Аргумент сильный, но для меня — чепуховый. Так и резанул:
— Прошение и отозвать несложно. Вам надо, чтобы я пел по вашим нотам — убедите.
Ллойс и тут нашёлся:
— Кто тебе сказал, что планируется единственное интервью? Наша страна собирает материалы о военных преступлениях врага, и ты — готовый свидетель. За первым интервью последуют новые интервью, более тематические. С разными ведущими; возможно, и пресс-конференция устроится. Для одного раза подобную возню не затевают. Посчитаешь, что мы тебя кинули — откажешься от показаний.
Ага... откажешься. При существующих признательных видеопоказаниях делать такой шаг, по меньшей мере, неумно. Записи заживут своей, отдельной жизнью, всплывая по мере надобности, и я стану не нужен.
Но у меня срок по максимуму. Дальше только пожизненное или блок «Е». Агент прав, угрозы почти никакой... И дело не в уменьшении лет в неволе — я в любом случае попробую сбежать. Дело в другом — в расширенных возможностях синих, считавшихся среди оранжевых почти фантастическими.
— Я хочу поговорить с Психом, — новое требование родилось само собой, в качестве компромисса для самолюбия.
На лице Ллойса промелькнула тень удовольствия. Он услышал невысказанное согласие сотрудничать, даже очертил улыбку. По-хозяйски, будто оценивал полезность нового приобретения.
А что мне оставалось, кроме как соглашаться? Гордо встать в позу и незаметно свихнуться, глядя половину оставшейся жизни на номера 2024А и 119? Ставить рекорды по пребыванию в карцере? Вздёрнуться, смастерив петлю из рубахи? Покусать охрану?
Он же без нужного результата не уедет. Или уедет, основательно отомстив за неудачу и заставив тысячу раз пожалеть об отказе.

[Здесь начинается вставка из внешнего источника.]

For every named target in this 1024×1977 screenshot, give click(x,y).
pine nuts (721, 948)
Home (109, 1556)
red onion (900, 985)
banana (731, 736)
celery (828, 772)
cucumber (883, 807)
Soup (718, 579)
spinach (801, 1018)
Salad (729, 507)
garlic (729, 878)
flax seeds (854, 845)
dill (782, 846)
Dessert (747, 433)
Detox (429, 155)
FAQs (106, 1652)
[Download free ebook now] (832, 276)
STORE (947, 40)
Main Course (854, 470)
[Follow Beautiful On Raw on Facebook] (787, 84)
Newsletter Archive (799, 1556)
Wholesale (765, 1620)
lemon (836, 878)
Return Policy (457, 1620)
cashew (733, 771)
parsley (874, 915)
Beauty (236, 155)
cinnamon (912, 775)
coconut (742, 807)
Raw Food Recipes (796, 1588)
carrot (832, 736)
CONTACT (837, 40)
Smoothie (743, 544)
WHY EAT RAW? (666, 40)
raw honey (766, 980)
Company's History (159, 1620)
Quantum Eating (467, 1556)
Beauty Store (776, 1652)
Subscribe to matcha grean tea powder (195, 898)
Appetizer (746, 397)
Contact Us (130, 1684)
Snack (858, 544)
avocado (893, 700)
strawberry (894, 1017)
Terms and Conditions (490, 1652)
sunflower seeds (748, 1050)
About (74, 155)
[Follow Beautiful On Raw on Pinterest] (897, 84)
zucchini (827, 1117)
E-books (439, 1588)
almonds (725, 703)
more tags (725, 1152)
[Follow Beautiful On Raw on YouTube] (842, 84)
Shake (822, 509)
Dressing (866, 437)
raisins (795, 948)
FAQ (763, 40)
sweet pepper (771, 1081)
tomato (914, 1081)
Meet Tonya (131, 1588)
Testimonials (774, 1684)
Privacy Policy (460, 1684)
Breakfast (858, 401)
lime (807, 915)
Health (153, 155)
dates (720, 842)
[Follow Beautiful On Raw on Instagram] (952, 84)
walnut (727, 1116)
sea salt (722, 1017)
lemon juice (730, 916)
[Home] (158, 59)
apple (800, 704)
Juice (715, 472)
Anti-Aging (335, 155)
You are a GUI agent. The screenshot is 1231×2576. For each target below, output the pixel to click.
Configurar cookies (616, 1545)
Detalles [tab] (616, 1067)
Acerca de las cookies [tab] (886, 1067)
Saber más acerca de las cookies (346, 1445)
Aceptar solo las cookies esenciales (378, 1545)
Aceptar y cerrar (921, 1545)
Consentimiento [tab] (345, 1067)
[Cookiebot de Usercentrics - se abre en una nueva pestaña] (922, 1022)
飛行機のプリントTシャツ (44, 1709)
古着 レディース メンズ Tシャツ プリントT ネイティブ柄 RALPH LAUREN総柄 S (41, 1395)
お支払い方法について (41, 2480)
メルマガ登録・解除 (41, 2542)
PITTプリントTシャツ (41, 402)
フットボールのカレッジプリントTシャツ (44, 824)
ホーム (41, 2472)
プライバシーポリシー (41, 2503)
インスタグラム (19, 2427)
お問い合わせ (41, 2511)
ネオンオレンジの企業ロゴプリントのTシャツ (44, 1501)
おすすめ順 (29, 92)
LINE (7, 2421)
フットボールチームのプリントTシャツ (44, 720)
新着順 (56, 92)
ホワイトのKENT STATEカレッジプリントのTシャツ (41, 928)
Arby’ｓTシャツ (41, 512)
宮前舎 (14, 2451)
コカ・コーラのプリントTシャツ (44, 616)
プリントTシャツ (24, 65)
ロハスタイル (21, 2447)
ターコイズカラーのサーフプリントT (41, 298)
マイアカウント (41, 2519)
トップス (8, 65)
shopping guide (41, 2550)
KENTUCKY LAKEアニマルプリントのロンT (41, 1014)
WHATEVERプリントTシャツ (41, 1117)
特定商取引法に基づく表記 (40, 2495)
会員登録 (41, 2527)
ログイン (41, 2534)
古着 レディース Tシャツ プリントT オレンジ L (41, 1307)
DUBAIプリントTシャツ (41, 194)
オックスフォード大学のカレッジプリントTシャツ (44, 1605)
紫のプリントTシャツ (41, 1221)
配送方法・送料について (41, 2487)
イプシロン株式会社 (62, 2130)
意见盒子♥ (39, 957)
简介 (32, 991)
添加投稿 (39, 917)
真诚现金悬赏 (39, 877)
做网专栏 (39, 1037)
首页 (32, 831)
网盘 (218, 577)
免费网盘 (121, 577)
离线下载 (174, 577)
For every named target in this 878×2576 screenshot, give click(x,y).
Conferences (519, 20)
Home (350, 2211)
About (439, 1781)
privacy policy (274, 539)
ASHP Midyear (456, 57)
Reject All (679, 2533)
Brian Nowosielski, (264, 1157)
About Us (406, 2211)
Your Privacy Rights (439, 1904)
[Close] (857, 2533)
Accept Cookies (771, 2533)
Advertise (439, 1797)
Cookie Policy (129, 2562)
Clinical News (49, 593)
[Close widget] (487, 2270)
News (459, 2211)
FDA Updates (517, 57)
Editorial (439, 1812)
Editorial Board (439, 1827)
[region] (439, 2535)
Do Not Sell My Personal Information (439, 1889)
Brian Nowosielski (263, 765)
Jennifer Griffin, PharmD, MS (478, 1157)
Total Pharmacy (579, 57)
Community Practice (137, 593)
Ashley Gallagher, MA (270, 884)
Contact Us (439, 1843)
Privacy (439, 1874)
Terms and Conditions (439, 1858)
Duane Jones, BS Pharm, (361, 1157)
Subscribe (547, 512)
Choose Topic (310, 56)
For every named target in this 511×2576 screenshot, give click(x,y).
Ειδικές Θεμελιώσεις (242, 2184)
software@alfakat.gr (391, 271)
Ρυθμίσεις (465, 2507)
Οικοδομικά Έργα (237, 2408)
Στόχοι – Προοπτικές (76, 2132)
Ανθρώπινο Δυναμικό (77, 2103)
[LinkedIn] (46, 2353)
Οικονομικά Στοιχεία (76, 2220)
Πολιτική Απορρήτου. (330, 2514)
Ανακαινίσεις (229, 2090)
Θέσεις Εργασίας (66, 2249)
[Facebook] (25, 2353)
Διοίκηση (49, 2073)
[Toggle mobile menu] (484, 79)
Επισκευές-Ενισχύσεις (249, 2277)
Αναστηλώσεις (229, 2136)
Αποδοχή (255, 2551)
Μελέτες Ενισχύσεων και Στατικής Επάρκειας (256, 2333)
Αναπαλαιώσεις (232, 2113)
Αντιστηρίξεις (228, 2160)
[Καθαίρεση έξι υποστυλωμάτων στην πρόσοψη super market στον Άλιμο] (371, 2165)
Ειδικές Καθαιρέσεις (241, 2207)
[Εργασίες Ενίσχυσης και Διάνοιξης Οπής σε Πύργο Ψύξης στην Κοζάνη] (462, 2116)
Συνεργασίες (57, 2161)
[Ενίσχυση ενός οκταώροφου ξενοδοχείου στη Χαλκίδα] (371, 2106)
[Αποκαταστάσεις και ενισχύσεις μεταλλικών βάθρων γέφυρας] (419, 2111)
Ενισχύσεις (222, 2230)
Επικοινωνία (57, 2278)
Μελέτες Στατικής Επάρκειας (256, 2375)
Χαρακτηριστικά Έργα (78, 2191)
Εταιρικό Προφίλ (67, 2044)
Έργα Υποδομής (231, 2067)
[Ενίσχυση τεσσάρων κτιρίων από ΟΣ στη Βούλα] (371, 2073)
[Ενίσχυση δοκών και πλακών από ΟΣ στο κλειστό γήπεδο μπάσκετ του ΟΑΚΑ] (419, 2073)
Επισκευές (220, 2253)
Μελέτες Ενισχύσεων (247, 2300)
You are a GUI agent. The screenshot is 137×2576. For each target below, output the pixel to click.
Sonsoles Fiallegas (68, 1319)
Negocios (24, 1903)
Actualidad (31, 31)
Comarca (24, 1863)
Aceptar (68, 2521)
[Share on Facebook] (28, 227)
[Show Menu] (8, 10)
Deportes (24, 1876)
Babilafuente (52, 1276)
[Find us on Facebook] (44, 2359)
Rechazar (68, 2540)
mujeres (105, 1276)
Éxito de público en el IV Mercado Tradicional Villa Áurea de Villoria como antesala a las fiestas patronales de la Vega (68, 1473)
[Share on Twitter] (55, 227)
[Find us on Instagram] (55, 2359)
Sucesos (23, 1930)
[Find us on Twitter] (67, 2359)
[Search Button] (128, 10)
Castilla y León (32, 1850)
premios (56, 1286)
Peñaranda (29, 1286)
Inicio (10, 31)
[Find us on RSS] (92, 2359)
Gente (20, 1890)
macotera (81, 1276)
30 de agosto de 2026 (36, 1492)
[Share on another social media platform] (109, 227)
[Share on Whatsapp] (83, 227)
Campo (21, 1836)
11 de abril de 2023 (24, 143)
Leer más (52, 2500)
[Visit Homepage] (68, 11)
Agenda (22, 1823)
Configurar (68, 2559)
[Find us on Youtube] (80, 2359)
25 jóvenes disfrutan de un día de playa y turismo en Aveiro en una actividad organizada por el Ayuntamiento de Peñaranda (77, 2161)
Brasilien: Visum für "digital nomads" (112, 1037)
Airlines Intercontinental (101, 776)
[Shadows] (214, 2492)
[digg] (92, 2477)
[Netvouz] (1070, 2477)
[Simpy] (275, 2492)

— Это пока невозможно, — с грустью ответил КБРовец. — По техническим причинам. Твой товарищ переведён в тюремную больницу, а там связь запрещена. Могу поделиться последними сведениями о здоровье Бауэра.
Отсутствие коммуникатора у Ллойса говорило красноречивее его самого: «Деревья не растут до неба, а порядки везде едины. Особый агент, не особый — всем до фонаря. Положено сдавать — сдаёт, как миленький».
Показать гонор? Настоять, пусть изворачивается?
Нахмурившийся агент вновь нашёл, чем удивить:
— Давай договоримся так. По завершении сделки я постараюсь устроить вам пребывание в одной тюрьме. Это реально. У твоего товарища суд пока не назначен из-за состояния здоровья, но кто знает, как мы поладим? Вдруг и он в синие попадёт? Одного свидетеля нам мало.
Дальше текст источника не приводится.